Originally Posted by Lemon Bon Bon.
Dragon's Tail kicks ass.
Marv' torches the Mac Pro.
It's a workstation in name only. You can buy a PC rig for half it's entry cost that blows it's 'workstation' performance. A 'hollow' label. Any computer that has enough power to do what you want is a 'workstation.' And many PCs offer way more computing power for way less price.
It's a relic of Dinosaur Apple Computer Past. Those 2k-4k Apple towers are a thing of the past.
The thing hasn't been updated in almost two years. The gpu is way out of date. The entry model is 2k for a quad core. With a so-so amount of ram.
It's a joke. Stale as old bread and antiquated.
The design is old. The price is old. The performance is old. Apple's own attitude tells a tale. Apple could have done a re-design ages ago with desktop chips with decent gpus and had 'mid-tower' 'workstations' that would have allowed those 'hot swap' jockeys to tinker and pretend they have 'worksations' for 'serious' work.
You can get just as good if not better performance with the top end iMac now...well...much better, frankly. And you get a damn good 27 inch monitor into the bargain. 'Workstation' re-defined in my book. Go to dual processors and the price escalates to a 'money to burn' for extra seconds saved. Good for the minority that actually need or can afford to slice salami like that. :/
Having said that, I hope the old girl has one more revision. Just for old times sake... (Maybe Apple can set the bar even higher at £2500 for an entry level quad core...)
Lemon Bon Bon.
You summarize the problem well. There are a lot more people who want a tower than want a true workstation.

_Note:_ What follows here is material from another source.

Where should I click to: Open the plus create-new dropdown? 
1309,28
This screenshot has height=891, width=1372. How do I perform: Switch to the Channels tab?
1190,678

The problem with the iMac, even with Thunderbolt, is that the ability to add things comes at a fairly steep price. Just look at what an external TB device will cost compared to simply popping a PCIe card into an internal slot if you want to use a PCIe SSD...even when external TB PCIe expansion slot devices become available. I believe it was Belkin which just previewed a TB hub which will allow USB 2/3, FW 400/800, eSATA and TB devices to be connected through the TB port. It will have a MSRP of about $300, but should be popular with people who want to continue using legacy devices.
Not everybody needs (or can afford) 64 GB or 128 GB of RAM that is frequently utilized in honest to goodness workstations.
The lack of flexibility of the iMac platform, not to mention the continuing thermal design issues, simply does not sit well with a lot of people even if it will suffice.
When it comes to professional photographers, videographers, graphic artists and so on, the commitment to the Apple platform is not what it once was, if for no other reason that the delay in getting 64 bit CS out of Adobe. If you apply the logic that we are not making as much money off of Mac Pros as we do off of iMacs you will soon be faced with the question of what do do with the iMac as you don't make as much money off of it as you do laptops. When does the question become we don't make as much money off of laptops as we do off of the iPad/iPhone duo? That sort of downward spiral logic avoids the question, when does the company cease to be relevant except for 'gadgets'? The differences in the Adobe apps between the Windows platform and the Mac platform have continued to shrink. Those folks don't care if the computer has a cute brushed aluminum case or not. To borrow from a TV commercial, they want tuna that tastes good, not tuna with good taste.
If Apple quits offering the tower I expect that they will soon lose a lot of sales to the medical/edu market who make great use of the power of the Mac Pro to run not only OS X, but Unix scientific apps. Because most universities operate in a mixed computing environment, Apple needs to do something to remain relevant outside the laptop and small device market.
I could easily see universities configuring Linux/Unix boxes for these users to replace the Mac Pro if Apple fails to keep it current. They might even do Windows!
Anyway, I am waiting to see what Apple brings out in the way of Ivy Bridge updates. I think it may help with the thermal issues of the iMac. Now if OWC or somebody can figure out the hard drive issues with the cooling fans so that you don't have to get gouged by Apple when the hard drive does fail. $300 for a 2 TB hard drive is just outrageous, even in a post flood environment.